Medical Treatments

(asked on 15th January 2018) - View Source

Question to the Department of Health and Social Care:

To ask the Secretary of State for Health and Social Care, what assessment he has made of the extent to which NHS organisations comply with NICE guidance.


Answered by
Steve Brine Portrait
Steve Brine
This question was answered on 23rd January 2018

The National Institute for Health and Care Excellence (NICE) is the independent body that provides guidance on the prevention and treatment of ill health and the promotion of good health and social care. It produces a range of guidance products, including technology appraisals, guidelines and quality standards.

**EXCERPTED RECORDS**
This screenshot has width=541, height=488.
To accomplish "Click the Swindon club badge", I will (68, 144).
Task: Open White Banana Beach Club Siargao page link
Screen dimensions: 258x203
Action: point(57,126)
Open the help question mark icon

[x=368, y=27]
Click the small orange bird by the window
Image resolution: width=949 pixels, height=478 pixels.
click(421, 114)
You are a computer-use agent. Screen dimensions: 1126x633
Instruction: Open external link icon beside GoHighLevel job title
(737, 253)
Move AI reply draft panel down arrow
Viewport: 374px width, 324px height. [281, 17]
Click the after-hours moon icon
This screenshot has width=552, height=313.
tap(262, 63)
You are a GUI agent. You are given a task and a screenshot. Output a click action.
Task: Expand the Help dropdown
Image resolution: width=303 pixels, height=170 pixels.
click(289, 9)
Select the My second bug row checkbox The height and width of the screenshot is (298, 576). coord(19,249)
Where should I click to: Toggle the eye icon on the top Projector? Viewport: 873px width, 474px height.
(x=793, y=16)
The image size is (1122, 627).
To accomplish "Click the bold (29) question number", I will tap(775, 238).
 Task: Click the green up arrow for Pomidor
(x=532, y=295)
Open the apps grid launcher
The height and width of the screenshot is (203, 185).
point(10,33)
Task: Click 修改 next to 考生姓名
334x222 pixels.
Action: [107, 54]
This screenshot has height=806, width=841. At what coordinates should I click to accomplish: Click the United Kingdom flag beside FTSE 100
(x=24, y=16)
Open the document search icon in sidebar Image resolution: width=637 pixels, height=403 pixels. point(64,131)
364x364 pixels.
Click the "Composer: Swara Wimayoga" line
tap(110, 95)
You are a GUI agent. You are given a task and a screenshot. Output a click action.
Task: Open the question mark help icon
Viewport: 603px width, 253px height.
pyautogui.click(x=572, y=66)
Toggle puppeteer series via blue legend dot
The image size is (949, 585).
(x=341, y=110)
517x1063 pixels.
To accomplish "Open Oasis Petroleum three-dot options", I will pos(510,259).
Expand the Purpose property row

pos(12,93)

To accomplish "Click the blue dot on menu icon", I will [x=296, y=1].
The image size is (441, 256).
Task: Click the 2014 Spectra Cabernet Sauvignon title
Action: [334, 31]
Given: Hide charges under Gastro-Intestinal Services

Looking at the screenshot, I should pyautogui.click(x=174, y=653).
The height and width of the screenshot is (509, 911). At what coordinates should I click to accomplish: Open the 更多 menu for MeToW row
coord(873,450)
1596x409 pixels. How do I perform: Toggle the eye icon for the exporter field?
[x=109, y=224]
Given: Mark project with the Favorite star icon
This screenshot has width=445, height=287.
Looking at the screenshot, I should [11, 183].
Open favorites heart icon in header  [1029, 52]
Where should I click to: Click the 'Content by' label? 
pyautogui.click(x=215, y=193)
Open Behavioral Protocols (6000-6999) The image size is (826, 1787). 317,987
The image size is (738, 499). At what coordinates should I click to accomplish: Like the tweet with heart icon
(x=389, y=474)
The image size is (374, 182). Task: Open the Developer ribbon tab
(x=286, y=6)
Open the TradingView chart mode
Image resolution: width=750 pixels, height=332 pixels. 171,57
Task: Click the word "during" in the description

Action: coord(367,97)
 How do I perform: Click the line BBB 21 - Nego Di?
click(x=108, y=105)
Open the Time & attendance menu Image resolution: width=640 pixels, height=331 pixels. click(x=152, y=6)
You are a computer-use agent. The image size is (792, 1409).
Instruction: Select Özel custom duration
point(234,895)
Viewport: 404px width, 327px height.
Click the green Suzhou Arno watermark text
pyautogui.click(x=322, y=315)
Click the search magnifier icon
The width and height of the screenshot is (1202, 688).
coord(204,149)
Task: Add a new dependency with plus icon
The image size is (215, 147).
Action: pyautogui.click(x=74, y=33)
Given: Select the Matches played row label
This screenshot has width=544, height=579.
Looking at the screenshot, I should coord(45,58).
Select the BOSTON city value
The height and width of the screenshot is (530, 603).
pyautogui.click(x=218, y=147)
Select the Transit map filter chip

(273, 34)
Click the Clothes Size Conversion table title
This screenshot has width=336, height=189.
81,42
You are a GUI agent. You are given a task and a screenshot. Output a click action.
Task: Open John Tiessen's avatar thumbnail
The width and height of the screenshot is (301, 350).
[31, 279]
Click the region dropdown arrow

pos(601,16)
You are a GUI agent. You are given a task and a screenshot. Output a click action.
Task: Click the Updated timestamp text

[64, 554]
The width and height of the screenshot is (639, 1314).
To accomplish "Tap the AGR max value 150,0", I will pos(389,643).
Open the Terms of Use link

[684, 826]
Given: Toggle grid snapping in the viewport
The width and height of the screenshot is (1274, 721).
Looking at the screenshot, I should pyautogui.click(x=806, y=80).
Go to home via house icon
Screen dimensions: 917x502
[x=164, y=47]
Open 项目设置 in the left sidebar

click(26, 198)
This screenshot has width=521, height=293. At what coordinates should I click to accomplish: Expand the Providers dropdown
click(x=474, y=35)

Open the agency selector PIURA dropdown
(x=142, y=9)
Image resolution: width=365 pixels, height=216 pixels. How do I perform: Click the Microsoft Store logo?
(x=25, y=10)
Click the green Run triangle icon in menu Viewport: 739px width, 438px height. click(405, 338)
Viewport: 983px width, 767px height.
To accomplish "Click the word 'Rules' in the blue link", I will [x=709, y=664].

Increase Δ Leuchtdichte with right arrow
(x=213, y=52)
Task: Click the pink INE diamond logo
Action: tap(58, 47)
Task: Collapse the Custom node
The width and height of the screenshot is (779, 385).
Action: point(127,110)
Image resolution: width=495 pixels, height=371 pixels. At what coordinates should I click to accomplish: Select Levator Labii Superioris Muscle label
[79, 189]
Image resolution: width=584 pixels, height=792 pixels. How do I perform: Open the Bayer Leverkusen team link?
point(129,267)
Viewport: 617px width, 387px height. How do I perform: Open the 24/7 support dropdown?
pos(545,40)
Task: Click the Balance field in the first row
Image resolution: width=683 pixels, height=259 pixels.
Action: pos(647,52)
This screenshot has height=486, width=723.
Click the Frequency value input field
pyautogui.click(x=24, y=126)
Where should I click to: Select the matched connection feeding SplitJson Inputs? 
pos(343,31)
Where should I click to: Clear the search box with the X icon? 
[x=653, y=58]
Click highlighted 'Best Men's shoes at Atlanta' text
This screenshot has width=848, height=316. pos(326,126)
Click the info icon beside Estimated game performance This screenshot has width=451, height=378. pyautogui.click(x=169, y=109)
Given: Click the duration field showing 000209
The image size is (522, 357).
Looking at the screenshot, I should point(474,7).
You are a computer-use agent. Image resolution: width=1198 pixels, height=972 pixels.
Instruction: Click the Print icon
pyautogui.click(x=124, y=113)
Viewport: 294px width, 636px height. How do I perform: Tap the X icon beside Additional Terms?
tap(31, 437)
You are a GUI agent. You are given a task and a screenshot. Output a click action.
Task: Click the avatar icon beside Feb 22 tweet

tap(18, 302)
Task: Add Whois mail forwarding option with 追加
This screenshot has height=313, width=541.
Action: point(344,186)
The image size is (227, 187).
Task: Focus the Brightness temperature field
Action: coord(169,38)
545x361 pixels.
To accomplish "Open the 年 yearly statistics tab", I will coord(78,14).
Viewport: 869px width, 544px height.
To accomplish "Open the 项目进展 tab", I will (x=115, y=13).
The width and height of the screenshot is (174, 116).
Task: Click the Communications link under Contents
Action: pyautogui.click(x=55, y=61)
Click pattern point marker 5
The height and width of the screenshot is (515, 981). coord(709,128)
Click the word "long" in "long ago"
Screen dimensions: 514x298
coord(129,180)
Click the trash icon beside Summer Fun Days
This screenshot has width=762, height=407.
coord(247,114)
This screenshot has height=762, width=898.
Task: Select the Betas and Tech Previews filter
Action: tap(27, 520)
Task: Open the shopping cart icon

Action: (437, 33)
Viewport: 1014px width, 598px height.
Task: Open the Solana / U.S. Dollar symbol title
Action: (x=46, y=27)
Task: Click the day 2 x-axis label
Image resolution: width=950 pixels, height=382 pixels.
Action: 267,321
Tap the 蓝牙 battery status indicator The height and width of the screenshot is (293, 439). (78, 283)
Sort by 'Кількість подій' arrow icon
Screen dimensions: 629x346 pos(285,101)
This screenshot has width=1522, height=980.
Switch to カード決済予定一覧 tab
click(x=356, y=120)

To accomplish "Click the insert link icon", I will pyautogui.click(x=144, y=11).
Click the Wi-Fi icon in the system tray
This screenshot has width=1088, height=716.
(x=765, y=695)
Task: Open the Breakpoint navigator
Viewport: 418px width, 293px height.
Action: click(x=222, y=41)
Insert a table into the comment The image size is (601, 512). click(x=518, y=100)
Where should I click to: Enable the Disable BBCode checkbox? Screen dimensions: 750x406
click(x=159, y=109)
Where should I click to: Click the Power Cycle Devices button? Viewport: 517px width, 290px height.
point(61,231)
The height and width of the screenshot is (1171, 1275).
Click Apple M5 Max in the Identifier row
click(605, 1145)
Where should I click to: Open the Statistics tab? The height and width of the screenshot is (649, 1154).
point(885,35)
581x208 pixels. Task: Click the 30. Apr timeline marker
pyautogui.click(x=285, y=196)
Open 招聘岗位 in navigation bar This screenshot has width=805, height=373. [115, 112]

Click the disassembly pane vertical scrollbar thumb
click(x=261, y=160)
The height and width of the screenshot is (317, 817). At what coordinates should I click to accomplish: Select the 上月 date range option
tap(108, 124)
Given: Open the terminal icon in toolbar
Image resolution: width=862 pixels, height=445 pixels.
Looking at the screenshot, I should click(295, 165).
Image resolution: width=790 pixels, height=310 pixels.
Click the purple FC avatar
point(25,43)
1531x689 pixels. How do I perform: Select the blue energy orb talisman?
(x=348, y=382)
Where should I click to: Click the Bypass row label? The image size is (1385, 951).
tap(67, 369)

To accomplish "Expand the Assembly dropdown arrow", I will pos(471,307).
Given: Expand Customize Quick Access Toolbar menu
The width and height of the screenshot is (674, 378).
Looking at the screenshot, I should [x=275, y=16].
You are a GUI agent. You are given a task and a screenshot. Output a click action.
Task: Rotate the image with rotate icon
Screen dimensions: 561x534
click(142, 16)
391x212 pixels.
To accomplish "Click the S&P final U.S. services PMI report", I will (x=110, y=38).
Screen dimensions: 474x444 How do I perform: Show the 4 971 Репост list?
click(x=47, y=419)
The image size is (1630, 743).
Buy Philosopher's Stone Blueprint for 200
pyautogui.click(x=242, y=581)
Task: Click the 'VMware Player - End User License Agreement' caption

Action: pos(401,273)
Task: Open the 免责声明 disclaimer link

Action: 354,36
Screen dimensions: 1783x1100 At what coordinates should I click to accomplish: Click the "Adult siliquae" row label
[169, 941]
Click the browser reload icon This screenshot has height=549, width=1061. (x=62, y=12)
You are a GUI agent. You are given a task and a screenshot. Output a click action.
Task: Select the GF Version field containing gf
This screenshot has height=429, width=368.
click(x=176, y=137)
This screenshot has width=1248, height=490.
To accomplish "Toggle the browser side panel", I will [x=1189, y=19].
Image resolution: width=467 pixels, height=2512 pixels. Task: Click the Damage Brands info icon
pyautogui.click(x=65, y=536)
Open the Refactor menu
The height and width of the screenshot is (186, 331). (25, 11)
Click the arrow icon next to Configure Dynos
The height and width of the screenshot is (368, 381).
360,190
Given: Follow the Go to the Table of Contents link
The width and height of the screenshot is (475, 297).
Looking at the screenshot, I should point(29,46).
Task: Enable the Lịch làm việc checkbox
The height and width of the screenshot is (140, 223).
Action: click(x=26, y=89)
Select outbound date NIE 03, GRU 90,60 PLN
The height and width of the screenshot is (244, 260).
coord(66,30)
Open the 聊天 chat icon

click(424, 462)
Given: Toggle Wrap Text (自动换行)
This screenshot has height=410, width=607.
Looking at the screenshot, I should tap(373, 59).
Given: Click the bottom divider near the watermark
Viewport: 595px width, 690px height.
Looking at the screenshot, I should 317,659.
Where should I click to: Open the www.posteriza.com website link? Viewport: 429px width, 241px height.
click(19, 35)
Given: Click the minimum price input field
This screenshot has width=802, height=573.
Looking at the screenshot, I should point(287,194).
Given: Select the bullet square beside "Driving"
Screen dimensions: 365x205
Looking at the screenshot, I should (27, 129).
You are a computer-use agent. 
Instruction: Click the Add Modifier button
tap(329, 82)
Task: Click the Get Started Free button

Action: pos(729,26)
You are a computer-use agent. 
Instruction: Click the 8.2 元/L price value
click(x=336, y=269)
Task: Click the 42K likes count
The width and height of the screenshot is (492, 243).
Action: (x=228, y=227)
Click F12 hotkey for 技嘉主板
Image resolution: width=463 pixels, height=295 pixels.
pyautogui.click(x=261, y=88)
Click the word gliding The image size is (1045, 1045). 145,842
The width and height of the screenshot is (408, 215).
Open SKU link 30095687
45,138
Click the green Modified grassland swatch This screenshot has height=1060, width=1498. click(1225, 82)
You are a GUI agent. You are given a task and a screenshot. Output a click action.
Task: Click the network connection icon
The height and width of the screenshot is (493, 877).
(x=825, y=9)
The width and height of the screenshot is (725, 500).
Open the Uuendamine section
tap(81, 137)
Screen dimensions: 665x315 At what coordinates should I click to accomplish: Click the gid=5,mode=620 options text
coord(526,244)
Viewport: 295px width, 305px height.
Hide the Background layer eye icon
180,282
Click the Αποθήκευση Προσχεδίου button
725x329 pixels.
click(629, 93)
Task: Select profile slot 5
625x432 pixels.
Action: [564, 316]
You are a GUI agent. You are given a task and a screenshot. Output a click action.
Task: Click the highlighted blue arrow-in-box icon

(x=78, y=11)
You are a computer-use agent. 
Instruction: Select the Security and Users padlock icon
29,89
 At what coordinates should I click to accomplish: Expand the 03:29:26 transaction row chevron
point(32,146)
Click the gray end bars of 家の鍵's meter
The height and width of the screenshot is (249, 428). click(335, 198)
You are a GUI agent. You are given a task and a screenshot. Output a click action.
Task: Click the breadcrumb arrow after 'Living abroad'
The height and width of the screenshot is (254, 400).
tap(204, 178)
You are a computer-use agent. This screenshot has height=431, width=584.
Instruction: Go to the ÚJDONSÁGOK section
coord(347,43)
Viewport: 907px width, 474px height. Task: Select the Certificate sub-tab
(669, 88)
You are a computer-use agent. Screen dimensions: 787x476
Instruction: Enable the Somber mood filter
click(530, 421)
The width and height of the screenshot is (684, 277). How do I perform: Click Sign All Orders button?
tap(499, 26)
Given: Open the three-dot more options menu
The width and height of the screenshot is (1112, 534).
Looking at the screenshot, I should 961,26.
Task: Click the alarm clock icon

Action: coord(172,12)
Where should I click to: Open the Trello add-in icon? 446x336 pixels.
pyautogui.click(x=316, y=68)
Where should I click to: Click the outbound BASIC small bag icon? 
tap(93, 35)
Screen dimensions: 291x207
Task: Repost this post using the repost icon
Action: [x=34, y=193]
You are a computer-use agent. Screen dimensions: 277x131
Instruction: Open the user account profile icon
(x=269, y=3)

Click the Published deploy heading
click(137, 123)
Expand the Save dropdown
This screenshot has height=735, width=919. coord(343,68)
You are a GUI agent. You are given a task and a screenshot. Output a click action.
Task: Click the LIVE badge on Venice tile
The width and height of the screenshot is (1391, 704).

**REQUIRED WORK**
1. On the Medical Treatments page:
(a) On what date was the question answered?
(b) Who answered it?
(c) Which three guidance products does NICE produce, according to the answer?
2. Can you set down the Medical Treatments page word for word, from "(asked on 15th" up to and including "and quality standards."?
Nothing here requires the material.

**RESPONSES BY TASK**
1.
(a) 23rd January 2018
(b) Steve Brine
(c) Technology appraisals, guidelines and quality standards

2.
(asked on 15th January 2018) - View Source

Question to the Department of Health and Social Care:

To ask the Secretary of State for Health and Social Care, what assessment he has made of the extent to which NHS organisations comply with NICE guidance.


Answered by
Steve Brine Portrait
Steve Brine
This question was answered on 23rd January 2018

The National Institute for Health and Care Excellence (NICE) is the independent body that provides guidance on the prevention and treatment of ill health and the promotion of good health and social care. It produces a range of guidance products, including technology appraisals, guidelines and quality standards.